# [TASK REQUIREMENTS]
Could you reproduce each of the items below word for word, leaving out the pictures?

(Stored records)
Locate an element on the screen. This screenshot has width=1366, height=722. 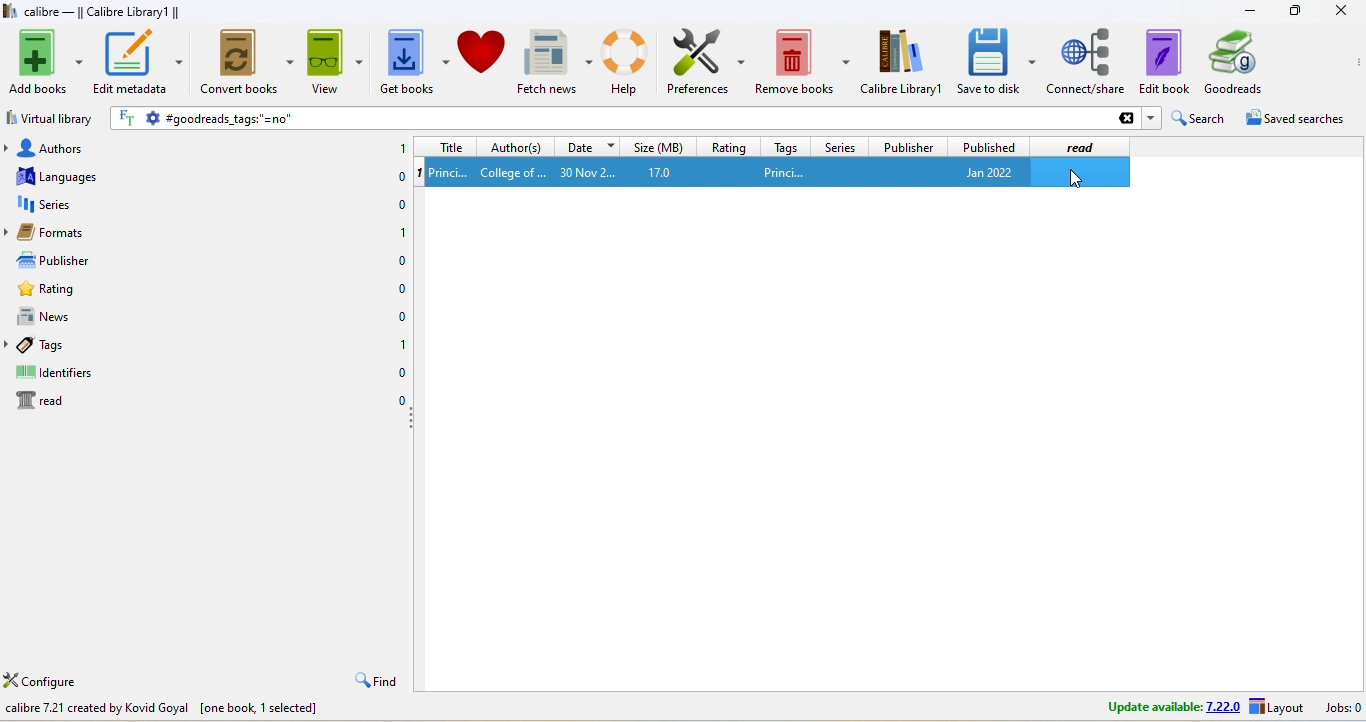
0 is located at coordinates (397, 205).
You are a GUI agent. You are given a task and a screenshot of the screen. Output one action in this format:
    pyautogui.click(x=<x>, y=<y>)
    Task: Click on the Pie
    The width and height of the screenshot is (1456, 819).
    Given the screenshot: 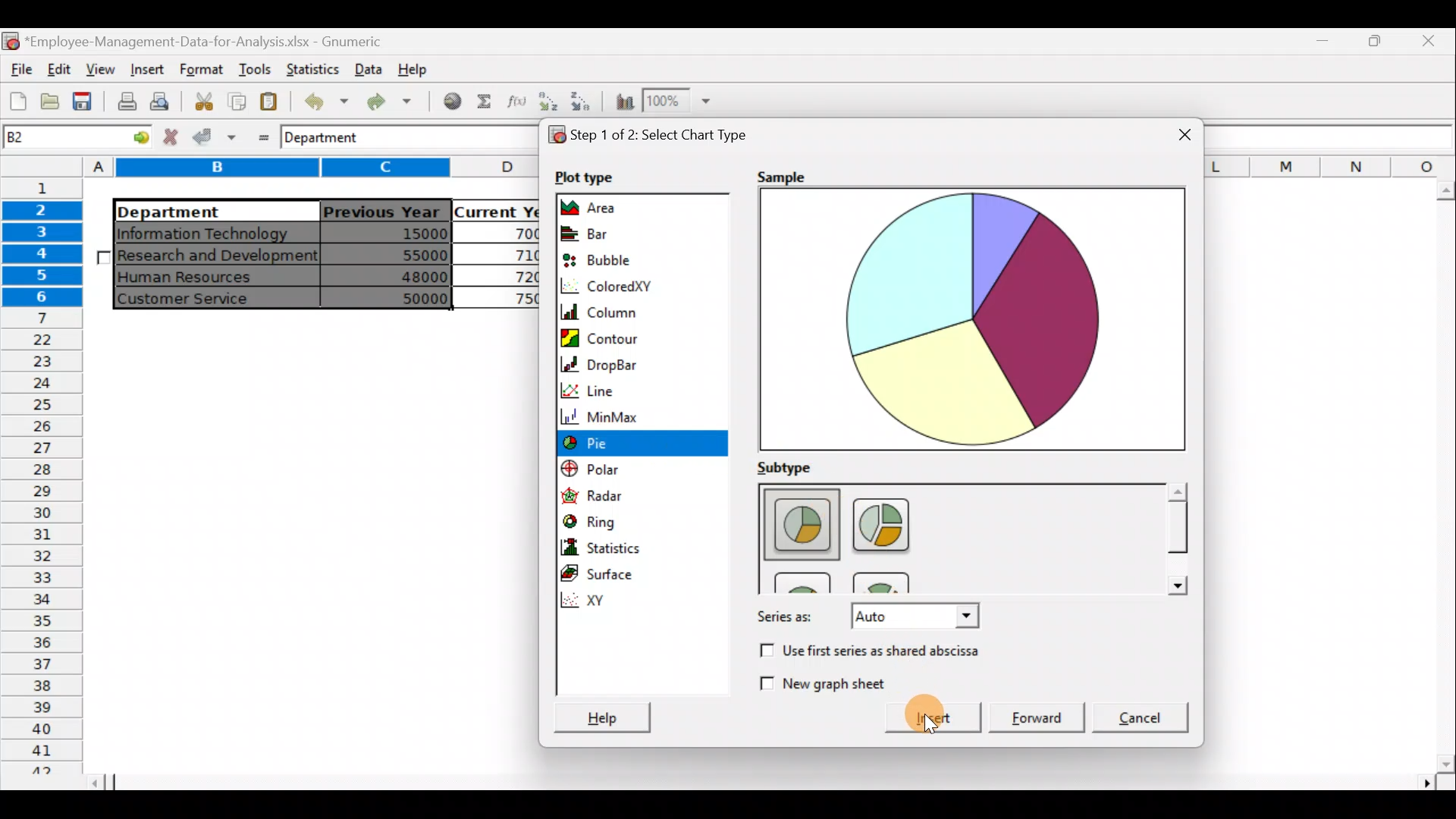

# [SOLUTION TO THIS EXERCISE]
Locate an element on the screen. This screenshot has width=1366, height=722. 
0 is located at coordinates (397, 205).
You are a GUI agent. You are given a task and a screenshot of the screen. Output one action in this format:
    pyautogui.click(x=<x>, y=<y>)
    Task: Click on the Pie
    The width and height of the screenshot is (1456, 819).
    Given the screenshot: 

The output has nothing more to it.